[Math] Standard deviation of a rate

standard deviationstatistics

I am trying to measure the throughput of a network. I collected sample transfer times for 1,000 trials, and then calculated the arithmetic mean and standard deviation for the data (e.g., mean = 0.2s, stdev = 0.01s for 1GB of data).

It is easy to compute the mean throughput (e.g., 1GB / 0.2s = 5 GB/s). Is it possible to compute the standard deviation of the throughput directly from the standard deviation of the transfer time? Or do I need to use the original 1,000 data points (which would unfortunately need to be re-measured)?

Best Answer

First we need to get clear what you mean by these words. Note that when you say that the "mean throughput" is 1GB / 0.2s = 5 GB/s, this is not the mean of the throughputs in the individual measurements.
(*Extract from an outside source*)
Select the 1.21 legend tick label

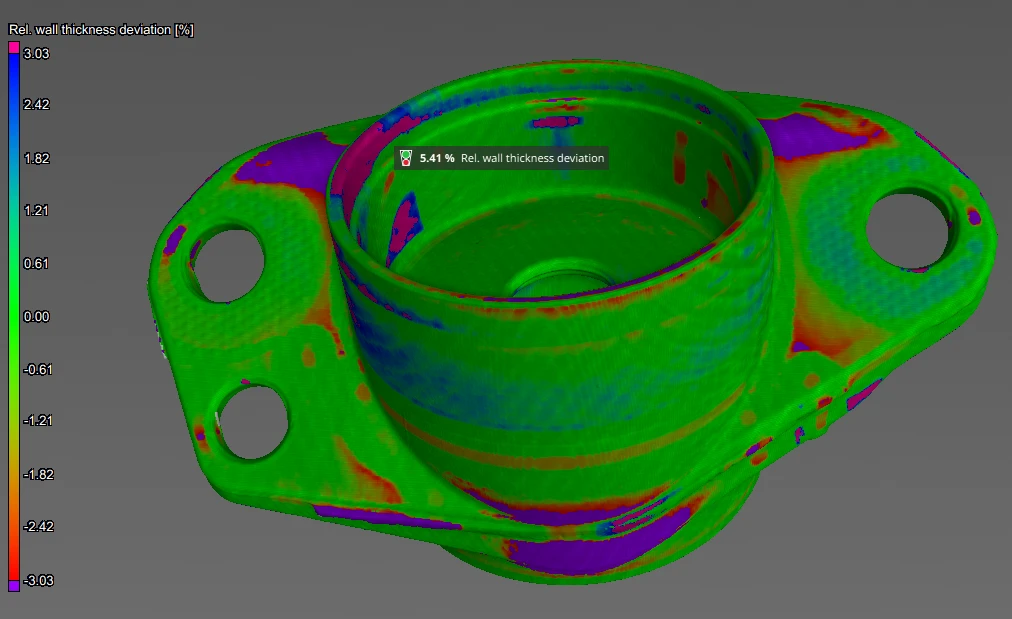coord(37,211)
For example, if you measured two transfer times for 1GB, one 0.1s and one 0.3s, the mean transfer time for 1GB is 0.2s, the throughputs in the individual measurements are 10 GB/s and about 3.3 GB/s, and the mean of those two throughputs is about 6.6 GB/s, not 5 GB/s.
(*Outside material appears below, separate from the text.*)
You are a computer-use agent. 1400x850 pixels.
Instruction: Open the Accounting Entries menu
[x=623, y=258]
What you quoted is an estimate for the expected throughput as the sample time and the data size go to infinity. That may well be the quantity you're actually interested in, but that quantity doesn't have a standard deviation. In the limit as the sample time and the data size go to infinity, the standard deviation of the throughput goes to zero, so there's no meaningful notion of standard deviation in this limit.
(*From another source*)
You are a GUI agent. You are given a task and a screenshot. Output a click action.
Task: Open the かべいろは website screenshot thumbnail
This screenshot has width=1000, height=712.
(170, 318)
Thus, "the standard deviation of the throughput" only makes sense for a specified sample time or data size. Presumably you mean the standard deviation of the throughputs for 1GB of data, i.e. simply the standard deviation of the throughputs in your individual measurements. But if this is what you want, it's important to understand that this is not the standard deviation corresponding to the quantity you call "the mean throughput"; it's the standard deviation corresponding to the quantity which in my above example would have been about 6.6GB/s.

If this is what you're after, you're out of luck and you'll have to remeasure -- not only the standard deviation of the individual throughputs can't be reconstructed from the mean and standard deviation of the sample times; not even the mean of the individual throughputs (e.g. 6.6GB/s) can be reconstructed from those values.